Background
Surgery is the standard treatment in localized renal cell carcinoma (RCC). Pembrolizumab is now approved for adjuvant therapy in high-risk patients. However, inhomogeneity of studies gives ambiguity which patient benefit most from adjuvant therapy. A high infiltration of CD8+ T cells is known to be linked with poor prognosis in RCC. CXCR3 is a key player of CD8+ T cell differentiation and infiltration. We aimed to evaluate CXCR3 as a potential marker for predicting recurrence.
Conclusion
CXCR3high cell density was associated with high T cell infiltration and advanced tumor stage, worsening RFS in surgically resected RCC patients.
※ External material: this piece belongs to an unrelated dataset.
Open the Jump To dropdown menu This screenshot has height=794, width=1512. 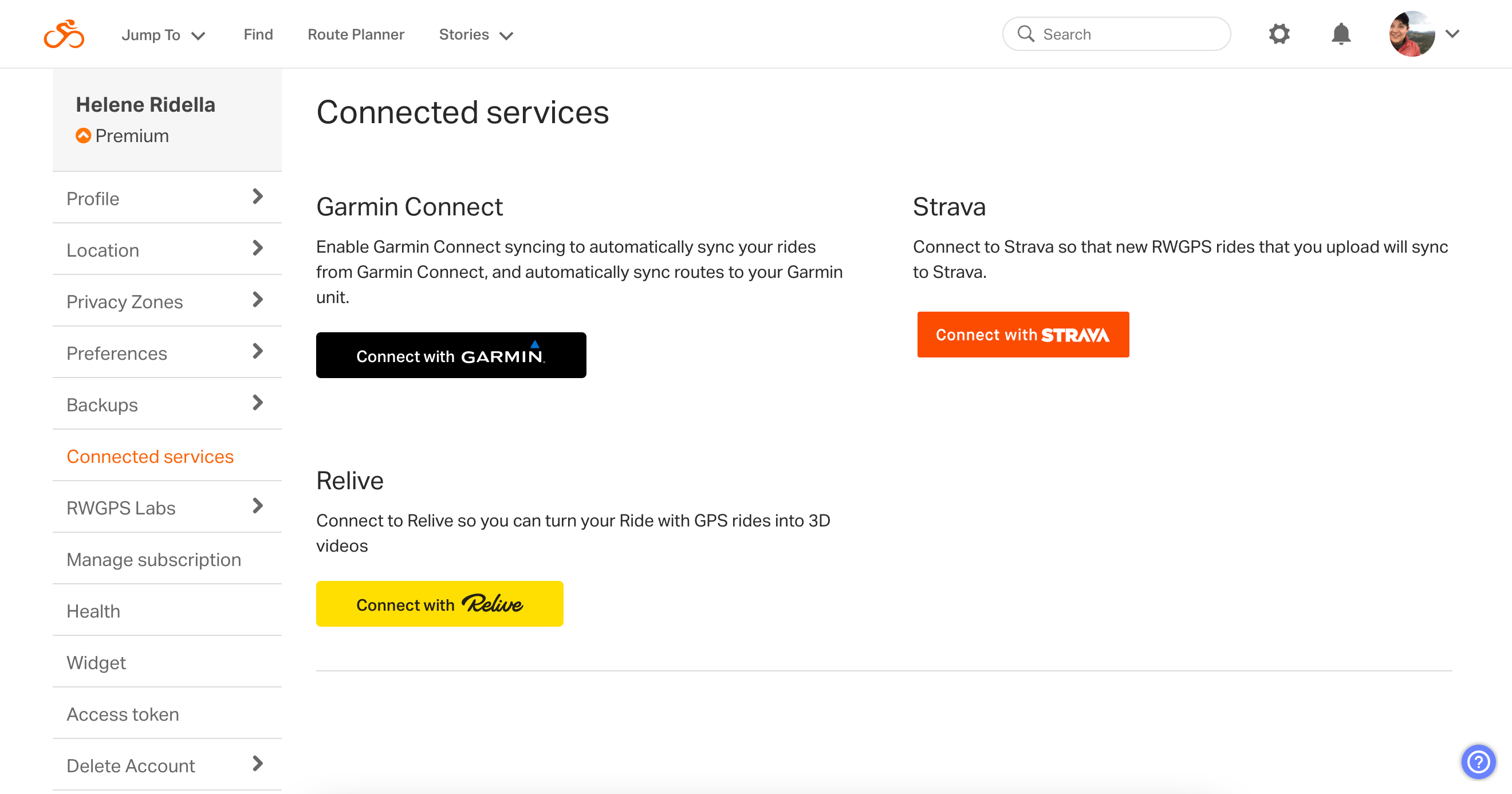[160, 34]
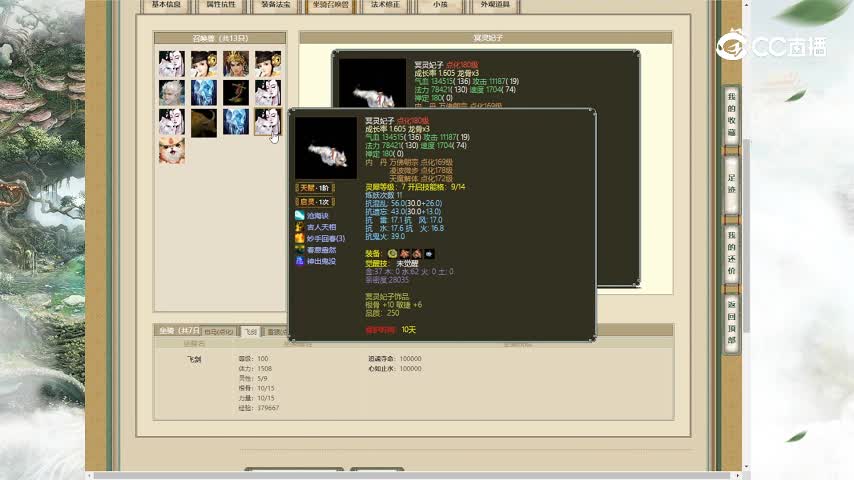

Beside its prognostic value, CXCR3 might be a predictive biomarker to guide therapy decision for adjuvant therapy in localized RCC.
Methods
CXCR3 and immune cell subsets (CD4, CD8, CD68 and FoXP3) were measured on RCC samples by multiplex immunofluorescence (mIF) staining. Cellular localization of CXCR3 was evaluated using single-cell RNA analysis on a publicly available dataset.
Results
Tumor samples of 42 RCC patients were analyzed, from which 59.5% were classified as clear-cell RCC and of which 20 had recurrence. Single-cell RNA analysis revealed that CXCR3 was predominantly expressed in intratumoral T cells and dendritic cells. CXCR3 expression was higher in advanced tumors stages (p = 0.0044) and grade (p = 0.0518), correlating significantly with a higher CD8+ T cell expression (p < 0.001). Patients with CXCR3high RCCs had also a significant shorter RFS compared to CXCR3low (median: 78 vs. 147 months, p = 0.0213). In addition, also tumor stage pT3/4 (p < 0.0001) as well as grade G3/4 (p = 0.0008) negatively influenced RFS.